Come molti sanno, un anno fa moriva, a Torino, Chiara, una ragazzina affetta da Malformazione di Chiari e Siringomielia, che aveva subito un intervento di decompressione cranio-cervicale 20 giorni prima. Sull’evento sono in corso le indagini della Magistratura.

Qualche giorno fa Nicola, il papà di Chiara, mi ha inviato una lettera personale in cui ripercorre la dolorosa storia di sua figlia e mi chiede di darle spazio sul nostro sito, concludendo:

È calato il sipario sulla triste vita di Chiara lasciandoci nel vuoto più assoluto e nella disperazione che ci accompagnerà fino alla fine dei nostri giorni. E a lei Carlo le lascio fare le proprie considerazioni e se queste saranno all’unisono con le nostre, daranno luce e giustizia al nostro dolore e alle nostre lacrime. E a far sì che una tragedia del genere non si ripeta più, così il sacrificio di Chiara non sarà stato inutile e non verrà nemmeno insabbiato nel dimenticatoio della vita.

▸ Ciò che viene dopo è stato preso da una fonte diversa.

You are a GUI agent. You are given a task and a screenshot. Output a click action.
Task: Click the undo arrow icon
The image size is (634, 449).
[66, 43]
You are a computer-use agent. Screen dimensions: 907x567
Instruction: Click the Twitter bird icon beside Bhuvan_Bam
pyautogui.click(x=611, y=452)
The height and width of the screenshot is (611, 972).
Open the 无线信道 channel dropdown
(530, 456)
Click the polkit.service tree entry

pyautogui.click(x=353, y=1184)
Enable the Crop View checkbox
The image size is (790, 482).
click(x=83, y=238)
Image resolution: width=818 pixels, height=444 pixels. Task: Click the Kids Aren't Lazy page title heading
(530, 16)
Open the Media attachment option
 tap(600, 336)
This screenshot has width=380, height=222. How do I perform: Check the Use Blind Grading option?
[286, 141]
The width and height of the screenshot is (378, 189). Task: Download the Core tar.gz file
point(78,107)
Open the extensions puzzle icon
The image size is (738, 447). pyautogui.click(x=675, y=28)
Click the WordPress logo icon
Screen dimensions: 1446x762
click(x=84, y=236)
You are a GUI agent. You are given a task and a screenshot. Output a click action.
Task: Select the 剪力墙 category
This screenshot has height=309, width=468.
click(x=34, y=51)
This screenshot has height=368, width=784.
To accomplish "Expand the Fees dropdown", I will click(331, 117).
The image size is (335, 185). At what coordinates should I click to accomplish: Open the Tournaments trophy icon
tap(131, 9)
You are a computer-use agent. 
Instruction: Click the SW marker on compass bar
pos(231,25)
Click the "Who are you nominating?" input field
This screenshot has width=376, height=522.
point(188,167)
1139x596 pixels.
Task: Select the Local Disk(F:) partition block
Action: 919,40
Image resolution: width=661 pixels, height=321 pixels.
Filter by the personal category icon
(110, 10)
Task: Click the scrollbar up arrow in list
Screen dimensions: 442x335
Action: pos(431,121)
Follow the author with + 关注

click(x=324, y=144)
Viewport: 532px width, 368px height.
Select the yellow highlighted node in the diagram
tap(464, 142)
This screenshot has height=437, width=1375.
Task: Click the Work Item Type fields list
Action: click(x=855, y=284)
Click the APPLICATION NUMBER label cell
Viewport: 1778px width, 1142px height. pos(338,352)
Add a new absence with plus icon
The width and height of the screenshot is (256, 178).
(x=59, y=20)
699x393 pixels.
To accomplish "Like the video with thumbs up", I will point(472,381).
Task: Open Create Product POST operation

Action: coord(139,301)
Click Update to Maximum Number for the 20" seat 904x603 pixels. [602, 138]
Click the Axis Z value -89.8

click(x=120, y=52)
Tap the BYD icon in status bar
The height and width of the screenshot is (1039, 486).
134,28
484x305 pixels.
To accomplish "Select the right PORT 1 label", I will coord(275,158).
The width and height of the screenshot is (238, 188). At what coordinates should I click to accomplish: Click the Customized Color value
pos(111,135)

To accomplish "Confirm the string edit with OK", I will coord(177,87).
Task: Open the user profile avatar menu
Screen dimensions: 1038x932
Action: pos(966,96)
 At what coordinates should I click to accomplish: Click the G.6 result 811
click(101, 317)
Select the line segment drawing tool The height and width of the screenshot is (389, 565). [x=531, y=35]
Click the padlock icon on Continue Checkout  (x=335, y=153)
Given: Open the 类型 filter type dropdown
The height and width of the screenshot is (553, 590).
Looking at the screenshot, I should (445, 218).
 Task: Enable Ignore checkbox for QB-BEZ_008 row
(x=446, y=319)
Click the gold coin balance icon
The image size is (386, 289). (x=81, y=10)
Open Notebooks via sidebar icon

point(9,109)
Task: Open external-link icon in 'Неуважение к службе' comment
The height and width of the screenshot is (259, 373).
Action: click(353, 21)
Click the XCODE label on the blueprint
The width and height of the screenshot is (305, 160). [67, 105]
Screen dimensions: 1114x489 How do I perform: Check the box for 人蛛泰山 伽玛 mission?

Desidero, dopo averne parlato con il Consiglio Direttivo, rispondere a questa lettera sul Sito di AISMAC.

Carlo Celada, Presidente AISMAC


Caro Nicola,

ho letto con grande commozione la Sua lettera, che ha riaperto in me, come nonno, il dolore che avevo provato lo scorso anno alla notizia della morte di Chiara.
Non mi è mai possibile, qualunque sia la motivazione che si può tentare di dare ad un evento come questo, giustificare il dolore innocente e la morte di un bambino.

Nella dettagliata successione degli eventi, come Lei ha descritto, in una continua alternanza di speranza e di disperazione, ho, se pure parzialmente, vissuto l’angoscia della famiglia che, come Lei ha dichiarato, avrebbe rilevato un atteggiamento da parte dei medici, che è sembrato di scarsa partecipazione e comprensione umana.

Se questo si è verificato, lo considero un fatto molto grave, perché ritengo che i parenti di un paziente, in particolare di un bambino, devono trovare nei medici e nel personale di un ospedale quell’empatia che è fondamentale per affrontare e superare “insieme” anche le difficoltà che si possono presentare.
AISMAC, da sempre, valuta questo elemento altrettanto importante della capacità tecnica di uno specialista.

Non posso entrare nella parte medica, che non è di mia competenza: d’altronde Lei mi ha confermato che sono state fatte perizie mediche per chiarire ogni passaggio del calvario di Chiara, e che tutto è depositato in Procura.

Noi vogliamo avere fiducia nei giudici e chiediamo che la verità, tutta la verità, venga alla luce: è nostro impegno seguire la causa fino alla sentenza, che faremo conoscere sul nostro sito.
Mi dispiace, caro Nicola, che fino ad allora non ci sia possibile pubblicare la Sua lettera, sia per attenerci a quanto richiesto da HON-CODE (il codice etico per l’editoria medico-scientifica, a cui il nostro sito si attiene), sia per rispettare l’aspetto della deontologia giornalistica, che prevede per ogni notizia almeno una sua controprova da fonte diversa.

Sono certo che la conoscenza della tragedia di Chiara, in una forma completa e che non possa in alcun modo essere soggetta a controversie, sarà di grande aiuto per tutti.

Sono vicino a Lei e alla Sua famiglia con grande affetto.